As all, if not most, college students know, it’s that working out and your health takes the back burner during the stress filled school year. You are exhausted from pulling all-nighters, endless amounts of homework, crappy school food, and partying on the weekends. All of your motivation to workout dwindles as the stress increases. What most of us forget is that working out actually helps you manage your stress, sleep better, and become more organized. Not only will working out do all of those great things but you also gain self-confidence because you look and feel good.
As the New Year rolls around we all plan out our New Year Resolutions. Most of those include going on a diet or sticking to a workout regimen. I have complied a list of 5 things to help you stick to your New Year’s weight loss and fitness goals for 2017.
1. Find a workout buddy.
This is the most important of all of the steps on this list. Finding a workout buddy helps you to stay motivated, keep you on track, and also makes working out a lot more fun. You have someone to constantly push you, someone to lean on when you are stressed and tired, and also makes going to the gym more interesting.
2. Design a workout regimen that fits your schedule.
What most people forget is that being healthy does not mean working out at the gym for 2-3 hours a day, 7 days a week. You can still maintain a healthy lifestyle by trying to working out one hour a day, 3-4 times a week. Do yourself a favor and build your workout right into your weekly planner.

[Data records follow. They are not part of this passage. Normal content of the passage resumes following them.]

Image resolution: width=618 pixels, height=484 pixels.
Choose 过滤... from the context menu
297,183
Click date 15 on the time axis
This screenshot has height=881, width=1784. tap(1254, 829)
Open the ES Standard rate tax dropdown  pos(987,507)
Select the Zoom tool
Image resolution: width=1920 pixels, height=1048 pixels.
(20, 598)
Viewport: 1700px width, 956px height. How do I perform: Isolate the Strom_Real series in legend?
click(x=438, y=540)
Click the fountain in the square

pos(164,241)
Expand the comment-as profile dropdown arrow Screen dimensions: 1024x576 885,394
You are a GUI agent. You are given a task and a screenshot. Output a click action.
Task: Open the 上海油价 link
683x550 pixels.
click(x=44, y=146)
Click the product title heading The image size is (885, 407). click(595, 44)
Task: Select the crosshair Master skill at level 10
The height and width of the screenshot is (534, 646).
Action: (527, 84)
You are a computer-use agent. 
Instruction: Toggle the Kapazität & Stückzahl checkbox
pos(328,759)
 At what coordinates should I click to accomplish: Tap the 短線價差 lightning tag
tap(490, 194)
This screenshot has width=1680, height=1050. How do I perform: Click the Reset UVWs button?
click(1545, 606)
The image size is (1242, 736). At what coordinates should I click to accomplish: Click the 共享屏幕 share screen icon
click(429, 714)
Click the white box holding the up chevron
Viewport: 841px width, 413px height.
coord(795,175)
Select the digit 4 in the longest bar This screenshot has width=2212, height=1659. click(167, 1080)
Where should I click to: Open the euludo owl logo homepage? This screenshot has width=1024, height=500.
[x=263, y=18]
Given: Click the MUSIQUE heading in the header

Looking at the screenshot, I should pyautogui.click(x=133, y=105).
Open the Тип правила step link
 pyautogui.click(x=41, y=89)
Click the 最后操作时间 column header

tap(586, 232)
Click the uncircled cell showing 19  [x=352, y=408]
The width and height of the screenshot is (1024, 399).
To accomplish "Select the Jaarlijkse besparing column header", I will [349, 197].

3. Sign up for workout classes.
I am not sure if this goes for all universities or community colleges, but a lot of the time the fitness centers offer fun workout classes to take that range from yoga to hard core cardio. By signing up for these classes ahead of time it forces you to stick to the plan and not skimp out of your training regimen; especially if signing up requires you to pay ahead of time. You do not want to waste your money, we are all broke college students here.
4. Track your progress.
By taking pictures and tracking your progress you will be able to actually see the results you are making with your training. This will help you see that working out is making a difference and that you are actually getting somewhere. By doing this it will increase your motivation to continue working out to see how much you can accomplish.
5. Stay positive.
There are going to be times when getting yourself to the gym and running in the winter feels like an insurmountable task. It’s important to remain positive because even though you may have a bad day or two, in the long run it will all be worth it. And just because you miss one workout does not mean that you have failed and your week is ruined. You just have to refocus and remember why you started in the first place.